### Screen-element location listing
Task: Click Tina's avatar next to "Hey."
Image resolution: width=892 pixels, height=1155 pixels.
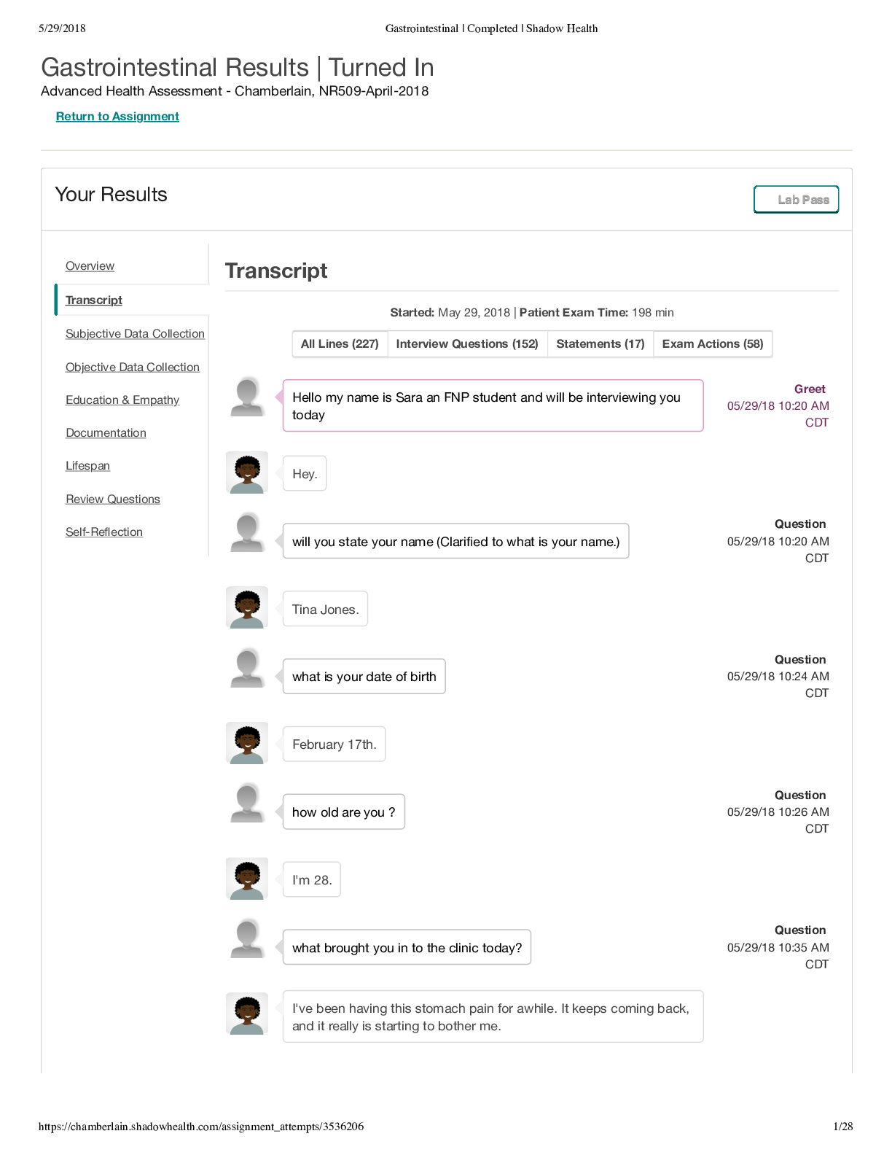Action: tap(247, 473)
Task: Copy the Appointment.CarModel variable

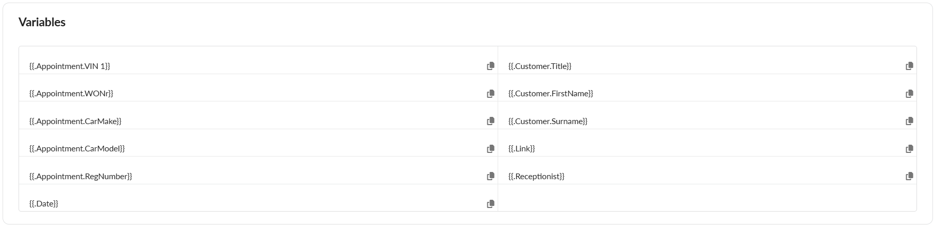Action: coord(490,149)
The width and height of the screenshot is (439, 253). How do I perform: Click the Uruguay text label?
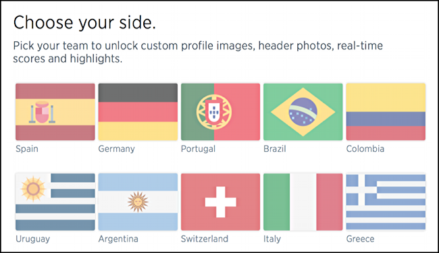click(x=33, y=240)
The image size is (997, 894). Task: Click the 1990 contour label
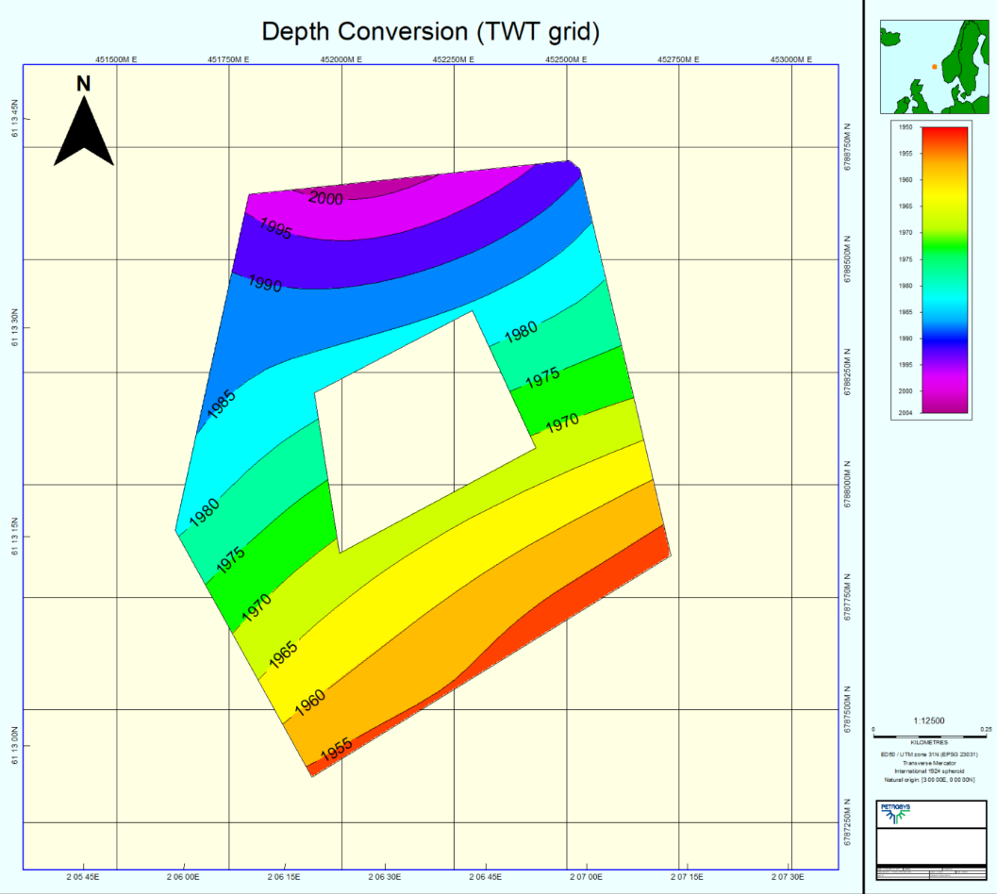265,283
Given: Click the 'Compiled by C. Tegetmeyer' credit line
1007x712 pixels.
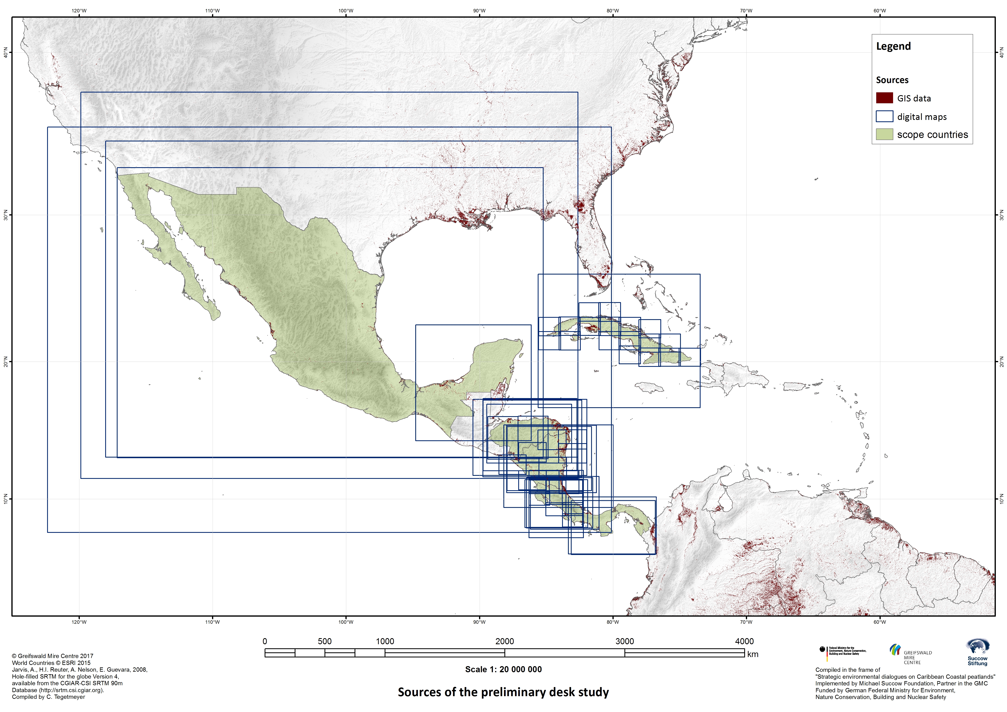Looking at the screenshot, I should 48,697.

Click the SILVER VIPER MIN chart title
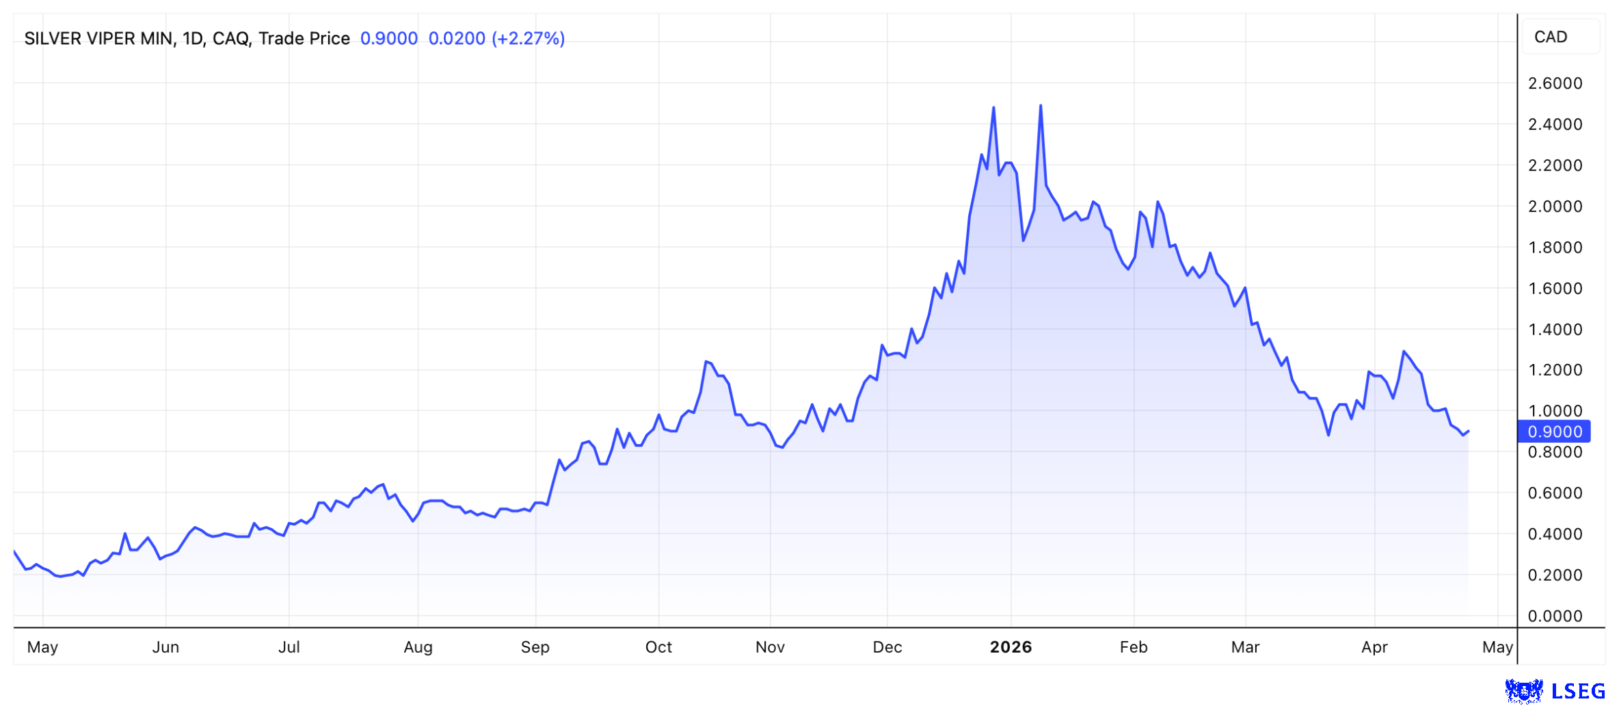pyautogui.click(x=187, y=38)
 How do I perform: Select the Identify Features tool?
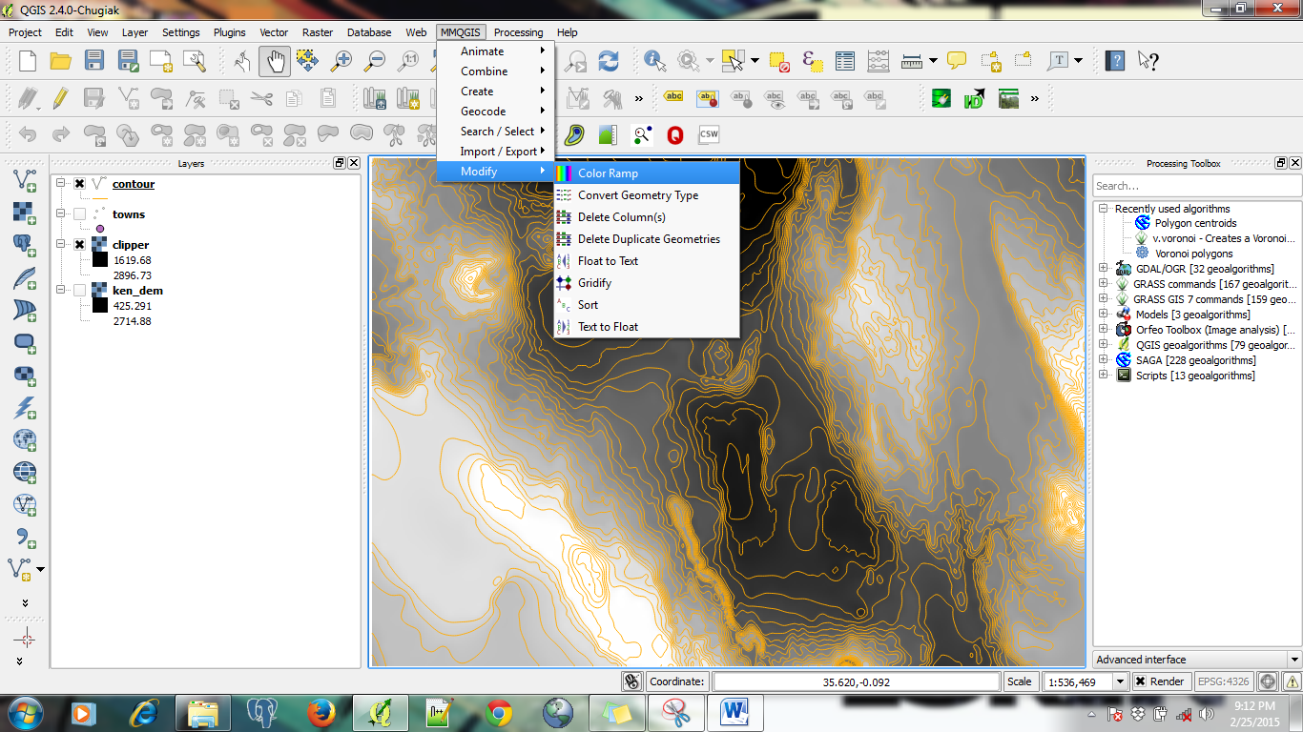click(x=652, y=57)
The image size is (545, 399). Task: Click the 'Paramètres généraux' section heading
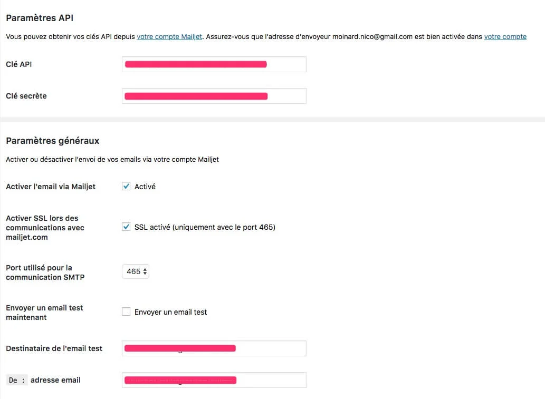click(x=52, y=141)
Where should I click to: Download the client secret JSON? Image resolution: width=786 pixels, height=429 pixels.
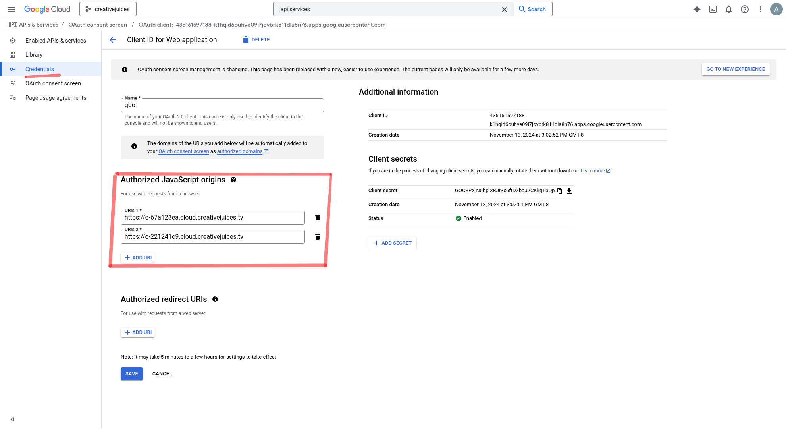click(569, 191)
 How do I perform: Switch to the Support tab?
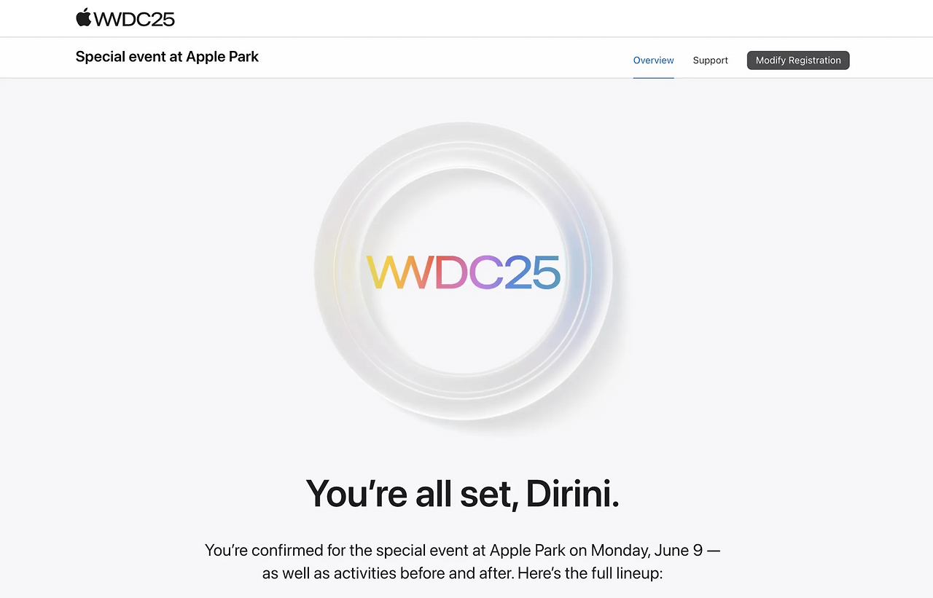coord(710,60)
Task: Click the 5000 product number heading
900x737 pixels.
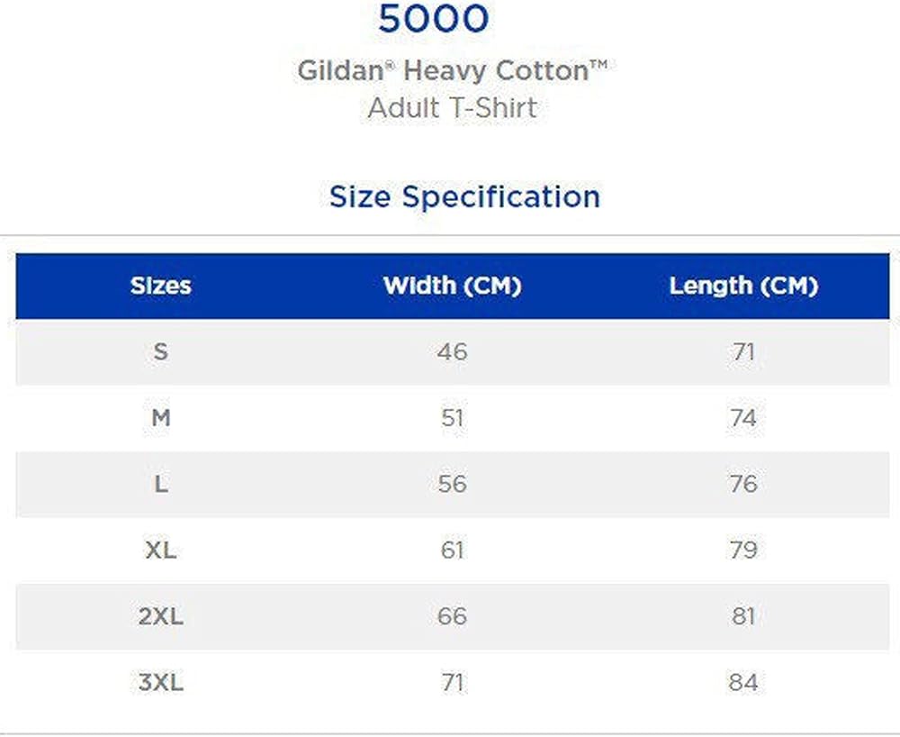Action: (x=434, y=18)
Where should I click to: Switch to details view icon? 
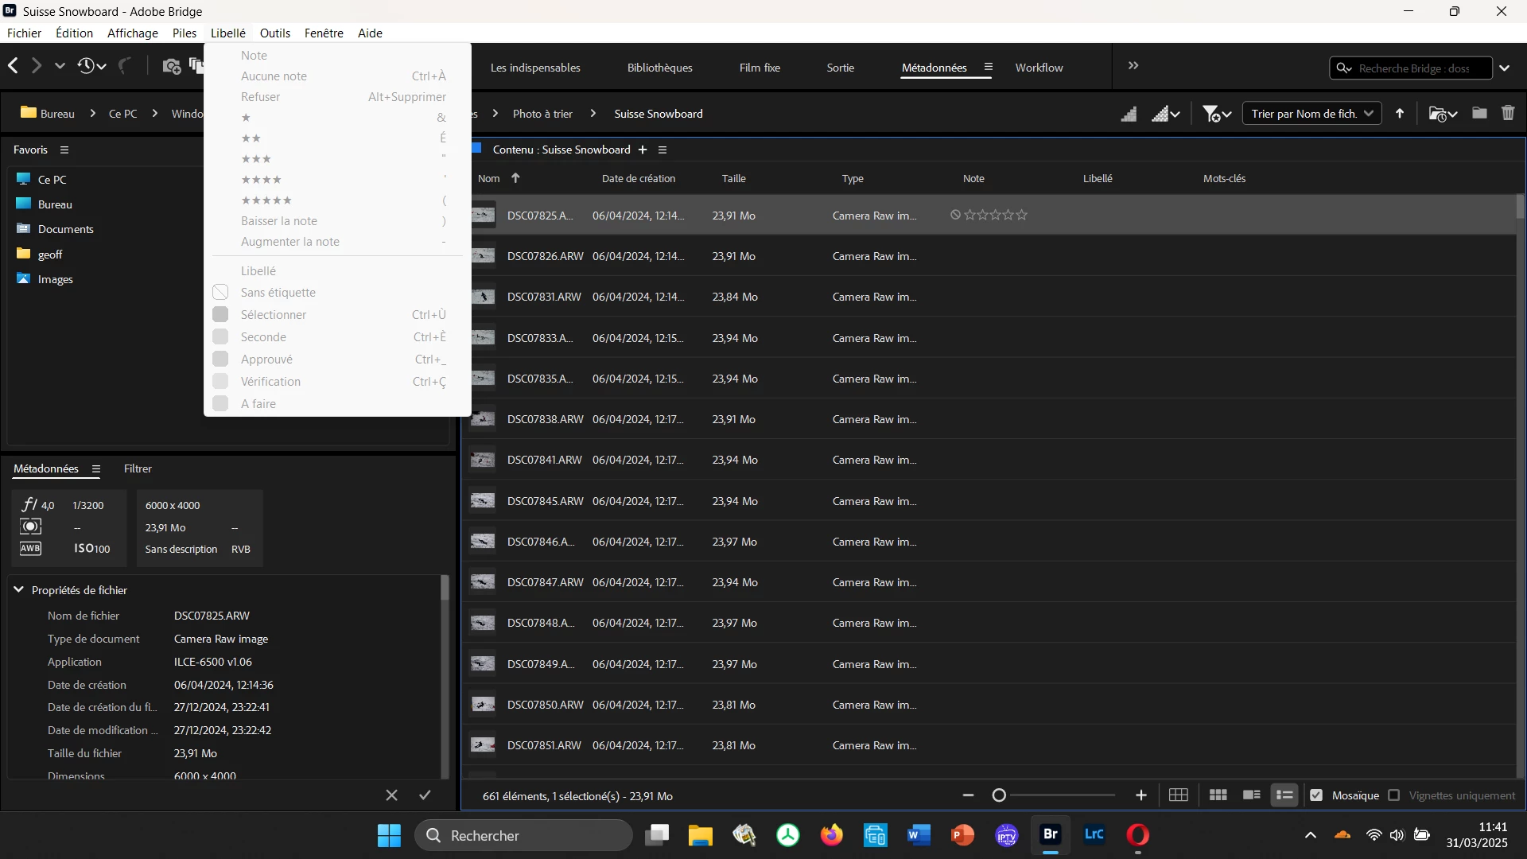pyautogui.click(x=1251, y=795)
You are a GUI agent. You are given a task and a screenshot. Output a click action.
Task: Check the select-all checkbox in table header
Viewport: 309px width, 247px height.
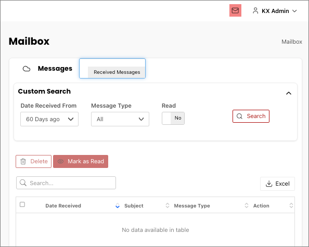[22, 204]
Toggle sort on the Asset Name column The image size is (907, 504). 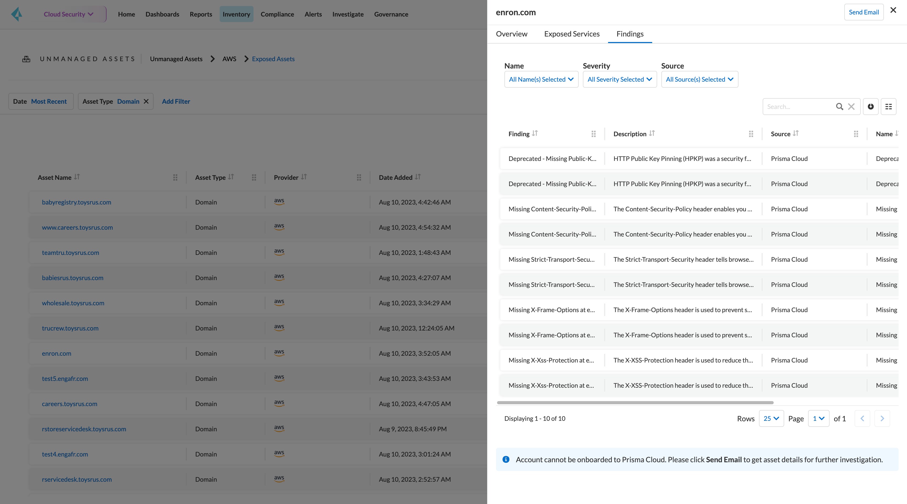(x=77, y=177)
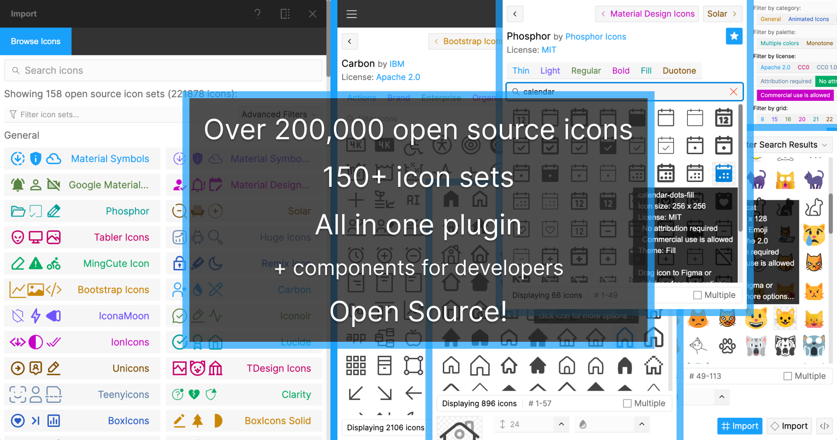Switch to the Bold weight tab
The image size is (837, 440).
[x=620, y=70]
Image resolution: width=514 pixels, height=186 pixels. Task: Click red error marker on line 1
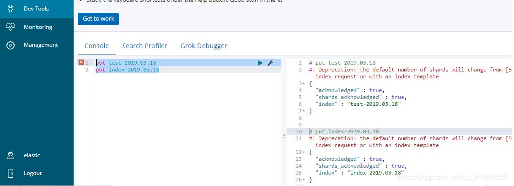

### Task prompt
Copy the listing from the line that has "Given: Click the" through the line that has "pyautogui.click(x=1251, y=795)", replacing "heading" with "header" and leaving everything else unchanged. Omit the pictures from your answer.

### Result of the exercise
Given: Click the 'Compiled by C. Tegetmeyer' credit line
1007x712 pixels.
Looking at the screenshot, I should 48,697.

Click the SILVER VIPER MIN chart title
pyautogui.click(x=187, y=38)
 How do I perform: Select the Identify Features tool?
click(x=652, y=57)
The image size is (545, 399). Task: Click the 'Paramètres généraux' section header
click(x=52, y=141)
Where should I click to: Download the client secret JSON? Image resolution: width=786 pixels, height=429 pixels.
click(569, 191)
 How do I perform: Switch to the Support tab?
coord(710,60)
Task: Click the 5000 product number header
900x737 pixels.
Action: (x=434, y=18)
Where should I click to: Switch to details view icon? 
pyautogui.click(x=1251, y=795)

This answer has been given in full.